In contrast, the very same words from the preface of my book, which the Faran perceived as exemplifying what it called 'nobility, sincerity and love for the truth', were understood in a diametrically opposite way by a magazine that has a very different mindset. My reference here is to the review of this book of mine that appeared in the Jama'at-e Islami's magazine Zindagi. The magazine quoted the very same lines from my preface as the Faraan did, but the mentality that informs this magazine led to a very completely different opinion. Thus, the reviewer quoted the following lines from my preface:
'It is indirectly because of Maulana Maududi that, fifteen years ago, during a critical stage in my life, my heart was overwhelmed by the desire to devote my life to the service of the deen, one expression of which is this book'.

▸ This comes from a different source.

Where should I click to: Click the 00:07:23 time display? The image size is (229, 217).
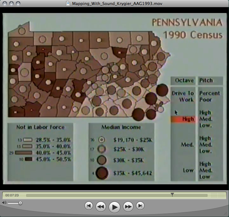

He then commented on these lines in the following words:
When I read this quotation, I remembered this couplet:
He whom I taught the skill of shooting arrows
Finally made me a target for his arrow!
Note how in the same quotation from my preface one reader discerned nobility, sincerity and love for the truth, while another saw a reason to be sarcastic and indulge in unwarranted and useless criticism. One saw in it humanness and a lofty purpose, while another thought of it as an expression of unworthiness. To one, it was something laudable, while to another it was despicable and something to be mocked at.
This holds true with virtually everything in life. To truly comprehend anything and to form a correct opinion about it, one needs a proper mindset. If that is absent, then, no matter how obvious a thing may be, one will fail to understand it properly.